All the dust through which we had ridden since morning seemed to have gathered over that dismal wreck. It was a fog in the streets, on which darkness was already settling—streets without a lamp or a sound except that from the onflowing trains. Through this dust we tried to find the headquarters of the Sixth Army Corps. To its commander our passes took us and without him we had no reason for being in Brest-Litovsk. Nobody knew where the Sixth was. Two Hungarian officers, hurrying by in a commandeered carriage, shouted back something about the "church with a blue cupola"; somebody else said "near the schnapps factory"; a beaming young lieutenant, helping to disentangle wagon-trains at the main street comers, said that the Sixth had marched at three that morning. We had driven all day with nothing to eat but a bit of war bread and chocolate, we were black with dust, there was not a crumb in the place that did not belong to the army, and we sat there in the thickening dusk, almost as much adrift as a raft in mid-ocean,
The two armies—wagon-trains, that is to say—were crossing each other at that corner. The Germans were going one way, the Austro-Hungarians the other—tired, dust-covered horses and men, anonymous cogs in the vast machine, which had been following the man ahead since the day before, like enough, and might go on into another day before they could make camp.

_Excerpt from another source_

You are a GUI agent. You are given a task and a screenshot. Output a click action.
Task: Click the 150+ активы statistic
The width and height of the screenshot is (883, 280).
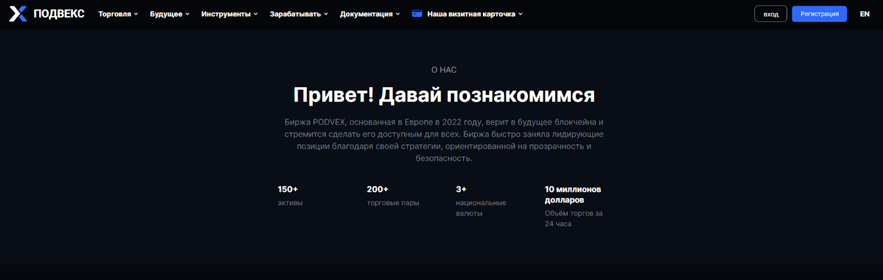pyautogui.click(x=290, y=196)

Young Hungarian officers greeted one another gayly, and exchanged the day's adventures and news; young Germans rode by, slim, serious, and self-contained. Now the stream would stop as one line tried to break through the other, puzzled drivers would yank their horses back, then some determined section commander would come charging back, fling his horse into the tangle—wagon tongues jammed into the canopy in front, protestations in German, Hungarian, Polish, Slovak, goodness knows what, until at last one line gave way and the other shot forward through the dust again.
I had been in another captured city, with the besieged then, and when I think of Antwerp it is of the creepy, bright stillness during the bombardment—the autumn sun, the smell of dead leaves, the shuttered streets, without a sound except when a shell came screaming in from the country or, a block or so away, there was a detonation and some facade came rumbling down. But when I think of Brest-Litovsk it will be of dust—dust like fog and thickened with the smoke and twilight—and that strange, wild, creaking stream of wagons fighting through it as they might have fought in the days when Europe was young and whole races of men came pouring over the frontiers.

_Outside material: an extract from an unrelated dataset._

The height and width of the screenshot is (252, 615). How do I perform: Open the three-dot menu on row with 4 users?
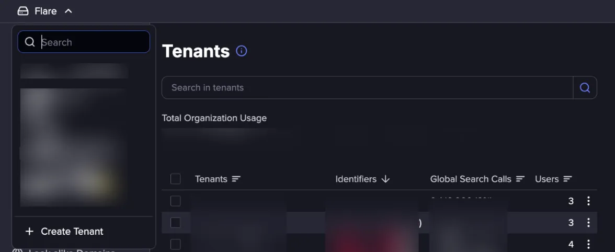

We started off finally on foot through streets silent as the grave—not a person, not a lamp, not so much as a barking dog, as queer and as creepy as some made-up thing in a theatre. Once we stumbled past a naked and dismembered trunk set up beside a doorway—a physician's manikin that chance or some sinister clown had left there. Once—and one of the strangest sounds I ever heard—behind the closed up-stair shutters of an apothecary's shop, whose powders and poisons were strewn over the sidewalk, a piano haltingly played with one finger.
At last a light, an open door, a sentry—and this was, indeed, theatrical—a lighted room and a long table set with candles, flowers, and wine. The commander of the Sixth Corps had just been decorated with the order "Pour le mérite" and he and his officers were dining before taking up the march. He welcomed us in the true Hungarian style, grabbed me by the arms and asked if I was hungry, apologized for their frugal war-time fare, told how splendidly his men had behaved, had a word and a place for every-body, as if we were all old friends.
There were three rooms full of officers, and every-one half rose and bowed in military fashion as we made our way between the tables to our seats at the end of the third. An amiable young signal-officer who had been at his telephone some thirty kilometres away when the city was taken and was off at three next morning, sat opposite me and told with great spirit how the only common language between him and some of his polyglot men was the English he had learned in school and they had picked up in America.
We slept on commandeered mattresses that night on the floor of a vacant house, with a few Hungarian hussars still singing over the victory in the back yard, and got up to find the crowded town of the night before as empty as the old camp-ground the day after the circus.
We strolled through some of the empty streets and into the citadel, where a handful of German soldiers were guarding a placid, tan-colored little herd of Russian prisoners; recrossed the pontoon bridge, as crowded as it had been the afternoon before, and then stopped at Kobilany fort on the way back to Ivangorod.
The brief Austrian fire had been accurate. There were shell holes inside the fort, along the parapet, and one frightful bull's-eye, which had struck square on the inner concrete rim and blown chunks of concrete, as well as its own steel, all over the place. The rifle-men left in this embrasure were killed at a stroke, and their blood remained freshly dried on the stones. Of various uncomfortable places I have seen in the war this was one—left behind in an open concrete fort to cover the retreat of artillery, and wait with a pop-gun rifle until the enemy decided that his artillery had "silenced" you and that it was time to storm.